Baccalaureate Speaker Marylou Sudders (CAS’76, SSW’78, Hon.’22) Reflects on Pandemic’s Lessons
Baccalaureate Speaker Marylou Sudders (CAS’76, SSW’78, Hon.’22) Reflects on Pandemic’s Lessons
Massachusetts Secretary of Health & Human Services commended BU’s role in pandemic response
“As odd as it may sound to you, 50 years later, Boston University is still part of my safety net,” Marylou Sudders (CAS’76, SSW’78, Hon.’22), Massachusetts Secretary of Health and Human Services, told Class of 2022 graduates and their families gathered at Marsh Chapel Sunday morning for the annual Baccalaureate Service.
Sudders noted how the School of Social Work “embraced an alumna who became the first social worker to serve as Massachusetts commissioner of mental health and now as secretary of Health and Human Services.” Sudders received an honorary Doctor of Laws at BU’s 149th Commencement later in the day.
“The school reached out and offered encouragement during lonely moments after vitriolic verbal attacks and negative public comments were lobbed in reaction to decisions I made during the pandemic,” she said. “Who knew that ‘mask’ would become such a four-letter word, if you know what I mean.”
Sudders, a veteran mental health advocate, was appointed by Governor Charlie Baker in 2015 to direct the Massachusetts Executive Office of Health and Human Services.
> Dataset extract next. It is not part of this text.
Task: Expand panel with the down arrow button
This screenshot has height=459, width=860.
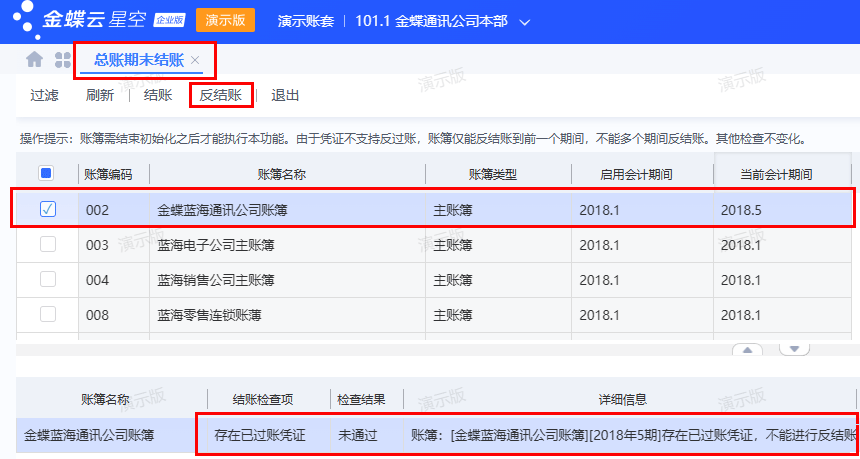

Introducing her, Rev. Robert Allan Hill, dean of Marsh Chapel, called Sudders “a fierce advocate for social justice” and noted that as secretary, she restructured MassHealth and confronted the opioid epidemic while delivering essential services and managing 22,000 employees. “An exceptionally tall order,” Hill noted—and then came the pandemic.
Emotional support from the School of Social Work wasn’t all BU provided during the pandemic, Sudders said.
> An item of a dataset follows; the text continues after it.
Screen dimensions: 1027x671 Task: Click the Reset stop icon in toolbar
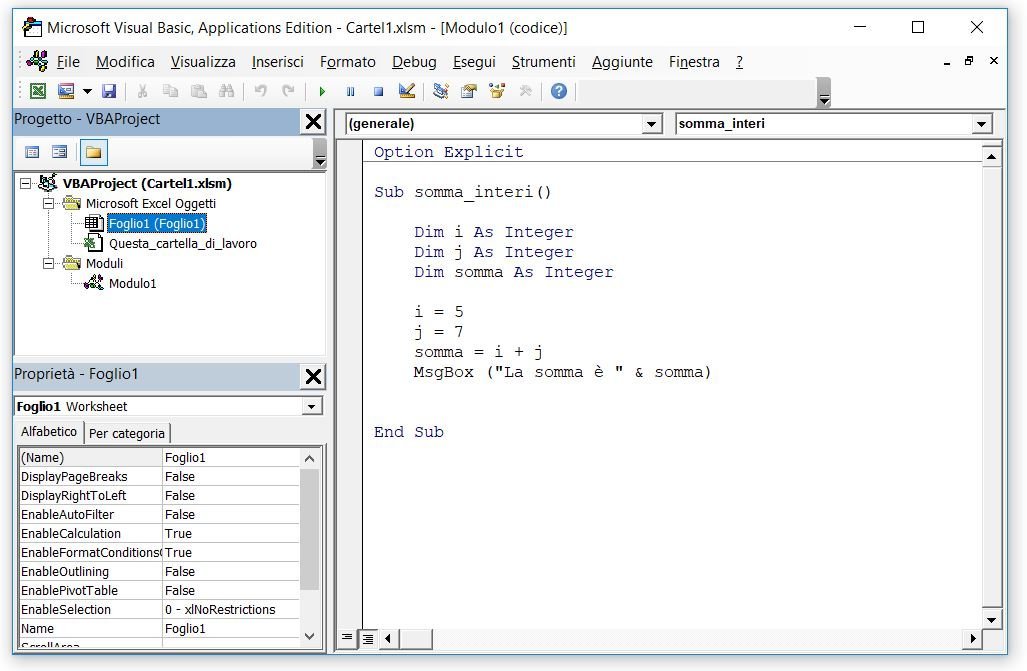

“As the person at the epicenter of this state’s pandemic response, I am grateful to Boston University and President Brown for leadership and commitment to the health and safety not only of the University’s community but to the entire state,” Sudders said.
In the earliest days of the pandemic in 2020, she said, a small group of Massachusetts college and university presidents, among them BU’s Robert A. Brown, gathered virtually to piece together the facts and to join with the state to rapidly develop testing capacity and protocols. They also collaborated to ensure that the healthcare system stayed strong and partnered to enact “cohesive and coherent” communication strategies.
Sudders said the pandemic has brought home four lessons: “that our globe is a very small place….and that we collectively have a local and global responsibility for one another”; that systemic effects of racism permeate our country and our nation’s institutions, as COVID has had a disproportionate impact on people of color; the importance of behavioral health alongside physical health; and the value of interdisciplinary scientific collaborations in developing vaccines and teaching the highly competitive healthcare industry to work together.
“If there is a silver lining to this pandemic, perhaps [it’s that] it serves as an inflection point that some of these lessons, ephemeral in the past, will be galvanized for sustained progress,” Sudders said.
She noted that no one was unscathed by the pandemic itself, whether devastated by the loss of loved ones or economic insecurity. “All of us were untethered by the disruption to our daily lives and rhythms, the isolation of a prolonged pandemic, the uncertainty of when this would ever end,” she said. And everyone, she continued, wants to know, when does this end? Her answer: “We are all weary and ‘over it,’ but COVID zero is not possible.”
She told the several hundred listeners at Marsh Chapel that we are slowly transitioning to an endemic, with the tools to manage COVID, as the science continues to evolve, from vaccines and therapeutics to testing and other mitigation strategies that have advanced greatly since March 2020. The reality, she said, is that we are adjusting to a new normal.
“Look around, we are here—together,” Sudders said. “And what you have been through the past two-plus years, certainly not the academic experience you envisioned, but a formative one. To be here today proves your strength, grit, and resilience.”
Amie Grills, associate provost for undergraduate affairs and a Wheelock College of Education & Human Development professor, read Ecclesiastes 3:1-8, which famously begins, “For everything there is a season.” Brown read from Paul’s epistle to the Romans, chapter 12, verses 1-2 and 9-13, which urges: “Do not lag in zeal, be ardent in spirit, serve the Lord.”
The music opened with the Marche pontificale from Charles-Marie Widor’s Symphonie No. 1, performed by the Marsh Chapel Choir, conducted by Scott Allen Jarrett (CFA’99,’08), Chapel director of music, with organist Justin Thomas Blackwell (CFA’09), associate director of music. The choir was accompanied at various points by the Boston-based Majestic Brass Quintet.